The guards are in constant contact with Martinez, who has cautioned his men to pay close attention to the weak areas along the ramparts, and especially the wooded hills to the south and west. Martinez worries that the noise of the gladiatorial matches will very likely draw walkers.

Strolling along the outskirts, Stevens gives Lilly a lecture about the perils of conspiring against the Governor. Stevens warns her to watch her tongue, and he speaks in analogies that make Lilly’s head spin. He talks of Caesar Augustus and he speaks of Bedouin dictators through history and how the hardships of desert communities spurred brutal regimes and coups and violent insurrection.

Eventually Stevens brings the conversation full circle to the unfortunate realities of the zombie plague, and suggests that bloodthirsty leaders are very likely a necessary evil now, a side effect of survival.

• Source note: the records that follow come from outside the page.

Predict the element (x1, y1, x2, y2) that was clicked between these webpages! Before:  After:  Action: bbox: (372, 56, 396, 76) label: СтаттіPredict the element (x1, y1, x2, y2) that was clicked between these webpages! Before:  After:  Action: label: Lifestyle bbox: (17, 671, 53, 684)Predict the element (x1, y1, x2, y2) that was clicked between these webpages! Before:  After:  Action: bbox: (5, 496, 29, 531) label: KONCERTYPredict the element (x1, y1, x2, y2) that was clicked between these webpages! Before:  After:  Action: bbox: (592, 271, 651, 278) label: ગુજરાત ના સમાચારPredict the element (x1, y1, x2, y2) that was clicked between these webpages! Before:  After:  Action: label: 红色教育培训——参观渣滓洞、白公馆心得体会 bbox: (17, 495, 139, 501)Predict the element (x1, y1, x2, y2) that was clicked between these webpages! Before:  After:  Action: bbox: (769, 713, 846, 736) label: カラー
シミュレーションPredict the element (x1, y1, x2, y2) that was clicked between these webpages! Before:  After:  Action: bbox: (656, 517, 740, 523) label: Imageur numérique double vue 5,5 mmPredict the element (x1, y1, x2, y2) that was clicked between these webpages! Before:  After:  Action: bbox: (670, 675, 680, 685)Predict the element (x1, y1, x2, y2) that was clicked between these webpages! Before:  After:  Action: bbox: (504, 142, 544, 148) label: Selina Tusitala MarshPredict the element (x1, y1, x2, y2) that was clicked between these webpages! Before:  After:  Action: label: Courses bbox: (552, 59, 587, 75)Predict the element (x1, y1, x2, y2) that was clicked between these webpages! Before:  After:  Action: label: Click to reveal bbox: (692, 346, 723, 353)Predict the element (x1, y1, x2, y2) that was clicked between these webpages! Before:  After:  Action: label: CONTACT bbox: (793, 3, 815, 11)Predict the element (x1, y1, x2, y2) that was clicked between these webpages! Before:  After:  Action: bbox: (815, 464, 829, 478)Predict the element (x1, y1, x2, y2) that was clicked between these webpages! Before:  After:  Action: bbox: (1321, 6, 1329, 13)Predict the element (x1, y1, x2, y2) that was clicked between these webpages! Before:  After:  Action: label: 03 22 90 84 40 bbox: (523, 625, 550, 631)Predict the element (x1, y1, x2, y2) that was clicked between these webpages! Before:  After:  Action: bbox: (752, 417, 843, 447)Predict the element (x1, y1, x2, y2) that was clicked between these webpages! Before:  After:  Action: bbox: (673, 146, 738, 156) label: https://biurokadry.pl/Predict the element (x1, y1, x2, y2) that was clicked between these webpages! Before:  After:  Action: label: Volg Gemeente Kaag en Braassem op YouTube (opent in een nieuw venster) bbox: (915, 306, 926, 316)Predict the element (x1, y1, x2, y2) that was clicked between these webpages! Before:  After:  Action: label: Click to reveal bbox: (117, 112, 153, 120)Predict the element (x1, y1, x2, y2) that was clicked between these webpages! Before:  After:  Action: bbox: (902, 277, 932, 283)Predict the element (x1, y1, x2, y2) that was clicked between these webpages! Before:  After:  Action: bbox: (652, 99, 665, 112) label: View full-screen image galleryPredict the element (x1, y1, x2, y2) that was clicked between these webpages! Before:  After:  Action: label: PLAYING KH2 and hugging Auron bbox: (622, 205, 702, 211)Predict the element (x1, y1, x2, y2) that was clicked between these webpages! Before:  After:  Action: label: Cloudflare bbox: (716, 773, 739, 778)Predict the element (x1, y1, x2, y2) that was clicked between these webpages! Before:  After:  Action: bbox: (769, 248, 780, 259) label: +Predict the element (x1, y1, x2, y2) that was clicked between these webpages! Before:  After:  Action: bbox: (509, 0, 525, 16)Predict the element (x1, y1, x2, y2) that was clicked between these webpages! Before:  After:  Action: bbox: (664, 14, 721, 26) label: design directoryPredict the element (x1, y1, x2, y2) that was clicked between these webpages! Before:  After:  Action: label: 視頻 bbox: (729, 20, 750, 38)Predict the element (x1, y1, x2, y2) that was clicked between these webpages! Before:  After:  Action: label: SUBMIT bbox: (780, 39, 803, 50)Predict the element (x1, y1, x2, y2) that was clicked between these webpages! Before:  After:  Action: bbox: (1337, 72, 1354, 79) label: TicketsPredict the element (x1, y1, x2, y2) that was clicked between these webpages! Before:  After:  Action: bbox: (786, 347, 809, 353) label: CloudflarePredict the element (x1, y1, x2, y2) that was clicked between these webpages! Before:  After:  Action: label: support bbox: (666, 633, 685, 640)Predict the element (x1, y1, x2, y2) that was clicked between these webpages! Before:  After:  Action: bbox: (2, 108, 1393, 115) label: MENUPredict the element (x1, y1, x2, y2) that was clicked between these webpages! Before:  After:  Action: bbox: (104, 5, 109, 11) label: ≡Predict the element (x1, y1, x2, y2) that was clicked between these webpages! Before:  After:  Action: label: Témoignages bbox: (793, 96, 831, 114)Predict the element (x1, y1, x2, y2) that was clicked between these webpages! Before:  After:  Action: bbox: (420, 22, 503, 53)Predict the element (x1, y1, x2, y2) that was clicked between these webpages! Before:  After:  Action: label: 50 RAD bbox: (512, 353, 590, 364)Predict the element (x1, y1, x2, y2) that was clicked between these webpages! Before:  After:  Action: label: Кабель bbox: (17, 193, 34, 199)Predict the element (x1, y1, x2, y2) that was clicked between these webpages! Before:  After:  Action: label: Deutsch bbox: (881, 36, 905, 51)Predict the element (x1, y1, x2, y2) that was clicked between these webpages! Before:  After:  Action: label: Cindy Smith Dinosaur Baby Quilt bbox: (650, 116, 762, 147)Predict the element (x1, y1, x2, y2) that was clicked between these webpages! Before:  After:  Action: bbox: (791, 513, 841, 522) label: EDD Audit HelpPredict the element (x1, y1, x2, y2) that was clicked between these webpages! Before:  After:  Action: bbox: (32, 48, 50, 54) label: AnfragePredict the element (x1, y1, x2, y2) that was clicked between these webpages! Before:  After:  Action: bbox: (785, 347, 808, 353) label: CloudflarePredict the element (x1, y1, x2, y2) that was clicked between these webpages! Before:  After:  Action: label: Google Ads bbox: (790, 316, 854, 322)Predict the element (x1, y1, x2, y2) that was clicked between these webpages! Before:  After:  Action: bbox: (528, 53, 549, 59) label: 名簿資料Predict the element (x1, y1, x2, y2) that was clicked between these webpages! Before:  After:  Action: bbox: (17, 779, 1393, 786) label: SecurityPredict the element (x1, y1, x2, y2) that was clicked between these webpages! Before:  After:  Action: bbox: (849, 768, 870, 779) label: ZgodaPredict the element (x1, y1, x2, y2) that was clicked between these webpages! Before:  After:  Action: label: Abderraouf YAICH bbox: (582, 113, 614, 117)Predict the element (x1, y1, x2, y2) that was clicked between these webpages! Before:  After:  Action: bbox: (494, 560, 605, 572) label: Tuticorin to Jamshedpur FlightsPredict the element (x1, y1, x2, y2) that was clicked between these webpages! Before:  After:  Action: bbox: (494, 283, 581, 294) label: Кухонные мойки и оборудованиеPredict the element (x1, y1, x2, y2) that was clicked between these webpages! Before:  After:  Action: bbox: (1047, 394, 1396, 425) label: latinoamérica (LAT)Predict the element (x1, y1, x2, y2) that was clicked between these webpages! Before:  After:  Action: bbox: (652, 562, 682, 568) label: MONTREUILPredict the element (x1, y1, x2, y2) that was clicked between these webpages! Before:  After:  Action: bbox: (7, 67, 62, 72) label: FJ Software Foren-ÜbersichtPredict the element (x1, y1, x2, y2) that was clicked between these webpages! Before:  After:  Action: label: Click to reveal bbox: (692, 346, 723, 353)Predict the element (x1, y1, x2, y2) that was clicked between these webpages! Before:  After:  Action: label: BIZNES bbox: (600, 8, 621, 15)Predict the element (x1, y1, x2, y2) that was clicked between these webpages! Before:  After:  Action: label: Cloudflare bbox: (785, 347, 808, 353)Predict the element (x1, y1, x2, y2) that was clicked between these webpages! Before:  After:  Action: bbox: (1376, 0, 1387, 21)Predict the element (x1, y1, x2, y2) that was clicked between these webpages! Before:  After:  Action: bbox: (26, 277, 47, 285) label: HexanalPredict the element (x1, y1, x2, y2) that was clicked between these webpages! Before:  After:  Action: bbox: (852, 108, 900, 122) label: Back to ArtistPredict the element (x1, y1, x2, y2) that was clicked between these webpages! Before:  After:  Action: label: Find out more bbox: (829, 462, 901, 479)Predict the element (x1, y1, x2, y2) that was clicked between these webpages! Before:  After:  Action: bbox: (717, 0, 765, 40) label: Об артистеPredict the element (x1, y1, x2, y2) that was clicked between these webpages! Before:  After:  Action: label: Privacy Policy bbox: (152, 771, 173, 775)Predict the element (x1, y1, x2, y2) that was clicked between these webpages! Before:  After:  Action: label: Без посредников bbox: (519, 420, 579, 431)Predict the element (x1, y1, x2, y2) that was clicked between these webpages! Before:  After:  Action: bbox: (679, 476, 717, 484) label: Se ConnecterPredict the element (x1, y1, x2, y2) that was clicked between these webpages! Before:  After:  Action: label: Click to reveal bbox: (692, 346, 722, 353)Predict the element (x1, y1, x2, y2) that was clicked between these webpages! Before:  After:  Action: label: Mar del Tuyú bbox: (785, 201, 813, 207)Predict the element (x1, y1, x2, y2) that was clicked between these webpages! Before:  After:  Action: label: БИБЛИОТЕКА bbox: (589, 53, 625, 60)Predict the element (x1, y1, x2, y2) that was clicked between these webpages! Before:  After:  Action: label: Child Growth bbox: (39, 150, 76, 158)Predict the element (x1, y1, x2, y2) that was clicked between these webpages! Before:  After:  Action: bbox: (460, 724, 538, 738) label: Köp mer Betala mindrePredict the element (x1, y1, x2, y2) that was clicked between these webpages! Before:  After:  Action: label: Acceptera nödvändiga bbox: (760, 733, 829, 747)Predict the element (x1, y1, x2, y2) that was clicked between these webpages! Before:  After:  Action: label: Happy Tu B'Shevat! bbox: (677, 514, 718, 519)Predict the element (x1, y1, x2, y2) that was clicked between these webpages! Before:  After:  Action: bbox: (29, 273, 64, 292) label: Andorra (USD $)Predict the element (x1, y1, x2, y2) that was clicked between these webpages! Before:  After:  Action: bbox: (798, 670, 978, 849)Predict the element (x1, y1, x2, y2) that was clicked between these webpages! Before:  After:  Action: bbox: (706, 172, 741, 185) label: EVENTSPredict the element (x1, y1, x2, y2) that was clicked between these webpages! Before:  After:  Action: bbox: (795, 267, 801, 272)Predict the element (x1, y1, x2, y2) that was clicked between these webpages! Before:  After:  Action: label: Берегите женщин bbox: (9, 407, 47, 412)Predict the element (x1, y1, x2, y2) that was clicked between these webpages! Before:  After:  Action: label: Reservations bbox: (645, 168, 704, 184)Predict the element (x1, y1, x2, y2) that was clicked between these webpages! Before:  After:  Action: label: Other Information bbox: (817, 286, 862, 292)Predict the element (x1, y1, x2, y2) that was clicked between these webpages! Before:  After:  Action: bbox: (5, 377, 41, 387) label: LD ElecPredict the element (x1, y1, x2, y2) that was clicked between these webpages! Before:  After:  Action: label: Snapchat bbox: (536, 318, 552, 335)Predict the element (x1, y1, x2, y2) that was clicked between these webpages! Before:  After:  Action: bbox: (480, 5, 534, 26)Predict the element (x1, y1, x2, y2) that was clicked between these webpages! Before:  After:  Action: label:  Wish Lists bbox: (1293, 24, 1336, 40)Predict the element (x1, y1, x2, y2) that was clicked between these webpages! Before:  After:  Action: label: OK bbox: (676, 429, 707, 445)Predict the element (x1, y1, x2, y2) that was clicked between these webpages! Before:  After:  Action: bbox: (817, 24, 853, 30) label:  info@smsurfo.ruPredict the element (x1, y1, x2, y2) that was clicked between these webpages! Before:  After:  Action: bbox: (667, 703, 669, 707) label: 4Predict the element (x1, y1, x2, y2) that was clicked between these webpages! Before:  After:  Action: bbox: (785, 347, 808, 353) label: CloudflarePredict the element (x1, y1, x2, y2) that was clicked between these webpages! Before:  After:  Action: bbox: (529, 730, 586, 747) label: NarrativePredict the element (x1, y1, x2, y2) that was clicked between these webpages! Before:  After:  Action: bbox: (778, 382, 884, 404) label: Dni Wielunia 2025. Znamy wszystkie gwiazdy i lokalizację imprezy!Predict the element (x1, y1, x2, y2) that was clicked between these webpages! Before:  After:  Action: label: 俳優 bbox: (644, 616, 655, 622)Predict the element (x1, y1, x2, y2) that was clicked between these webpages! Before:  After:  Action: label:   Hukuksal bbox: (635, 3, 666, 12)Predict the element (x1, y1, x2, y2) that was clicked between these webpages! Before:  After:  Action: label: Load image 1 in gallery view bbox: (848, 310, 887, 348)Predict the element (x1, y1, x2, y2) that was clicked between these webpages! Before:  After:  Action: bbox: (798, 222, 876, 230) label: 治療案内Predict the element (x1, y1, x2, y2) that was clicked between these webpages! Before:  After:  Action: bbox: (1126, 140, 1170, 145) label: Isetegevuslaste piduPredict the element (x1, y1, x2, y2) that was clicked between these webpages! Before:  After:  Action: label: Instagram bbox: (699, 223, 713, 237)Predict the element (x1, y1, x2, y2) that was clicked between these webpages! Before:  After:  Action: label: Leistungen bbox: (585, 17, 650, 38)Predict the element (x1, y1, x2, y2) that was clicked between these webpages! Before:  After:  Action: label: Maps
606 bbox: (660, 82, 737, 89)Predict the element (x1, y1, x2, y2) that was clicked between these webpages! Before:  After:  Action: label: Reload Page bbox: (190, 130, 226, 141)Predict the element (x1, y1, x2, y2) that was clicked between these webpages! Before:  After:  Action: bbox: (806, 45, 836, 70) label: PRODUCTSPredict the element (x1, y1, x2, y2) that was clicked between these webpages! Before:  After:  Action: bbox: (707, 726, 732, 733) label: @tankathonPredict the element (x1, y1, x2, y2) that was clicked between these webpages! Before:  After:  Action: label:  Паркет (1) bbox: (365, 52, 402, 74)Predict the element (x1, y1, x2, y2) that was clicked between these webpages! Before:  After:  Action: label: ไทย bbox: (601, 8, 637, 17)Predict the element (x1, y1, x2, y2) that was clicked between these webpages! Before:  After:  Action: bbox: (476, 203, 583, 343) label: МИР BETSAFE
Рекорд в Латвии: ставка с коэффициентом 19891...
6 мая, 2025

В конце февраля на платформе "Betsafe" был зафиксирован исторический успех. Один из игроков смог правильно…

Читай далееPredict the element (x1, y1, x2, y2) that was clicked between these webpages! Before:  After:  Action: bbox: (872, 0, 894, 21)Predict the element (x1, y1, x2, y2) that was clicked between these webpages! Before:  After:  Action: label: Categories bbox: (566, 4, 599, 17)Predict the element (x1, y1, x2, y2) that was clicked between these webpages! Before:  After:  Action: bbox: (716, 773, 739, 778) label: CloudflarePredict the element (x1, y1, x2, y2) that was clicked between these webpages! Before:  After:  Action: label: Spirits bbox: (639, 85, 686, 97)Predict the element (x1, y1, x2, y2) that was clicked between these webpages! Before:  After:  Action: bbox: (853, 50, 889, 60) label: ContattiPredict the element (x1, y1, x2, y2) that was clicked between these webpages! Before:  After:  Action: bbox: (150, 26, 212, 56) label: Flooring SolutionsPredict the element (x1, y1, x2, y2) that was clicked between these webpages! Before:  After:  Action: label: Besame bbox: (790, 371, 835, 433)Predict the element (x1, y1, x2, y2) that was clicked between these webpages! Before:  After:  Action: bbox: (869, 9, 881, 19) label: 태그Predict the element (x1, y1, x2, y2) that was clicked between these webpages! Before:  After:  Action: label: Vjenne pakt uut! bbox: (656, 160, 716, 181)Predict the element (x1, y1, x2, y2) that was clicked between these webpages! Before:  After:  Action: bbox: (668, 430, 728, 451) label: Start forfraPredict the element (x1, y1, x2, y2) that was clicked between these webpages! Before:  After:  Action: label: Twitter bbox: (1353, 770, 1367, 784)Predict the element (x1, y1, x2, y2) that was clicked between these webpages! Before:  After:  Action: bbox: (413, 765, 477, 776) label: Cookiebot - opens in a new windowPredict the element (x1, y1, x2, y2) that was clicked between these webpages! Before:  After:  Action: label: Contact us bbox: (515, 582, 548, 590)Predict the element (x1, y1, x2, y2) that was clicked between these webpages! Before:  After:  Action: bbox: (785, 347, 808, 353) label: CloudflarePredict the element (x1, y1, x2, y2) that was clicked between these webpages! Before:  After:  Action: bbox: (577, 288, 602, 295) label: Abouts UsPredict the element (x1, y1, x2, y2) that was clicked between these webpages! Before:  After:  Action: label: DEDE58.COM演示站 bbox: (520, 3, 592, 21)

“I don’t want to live like that,” Lilly says at last, walking slowly alongside the doctor through a palisade of bare trees. The wind spits a light sleet in their faces, which stings their flesh and coats the forest with a delicate rime of ice. Christmas is only twelve days off, not that anybody would notice.

“No choice in the matter, Lilly,” the doctor mutters, head down, scarf across his chin. He stares at the ground as he walks.

“You always have a choice.”

“You think? I don’t know, Lilly.” They walk in silence for a moment. The doctor slowly shakes his head as he walks. “I don’t know.”

She looks at him. “Josh Hamilton never went bad. My dad sacrificed his life for me.” Lilly takes a breath and struggles with her tears. “It’s just an excuse. A person is born bad. The shit we’re dealing with now … it’s just a fucking trigger. Brings out the real person.”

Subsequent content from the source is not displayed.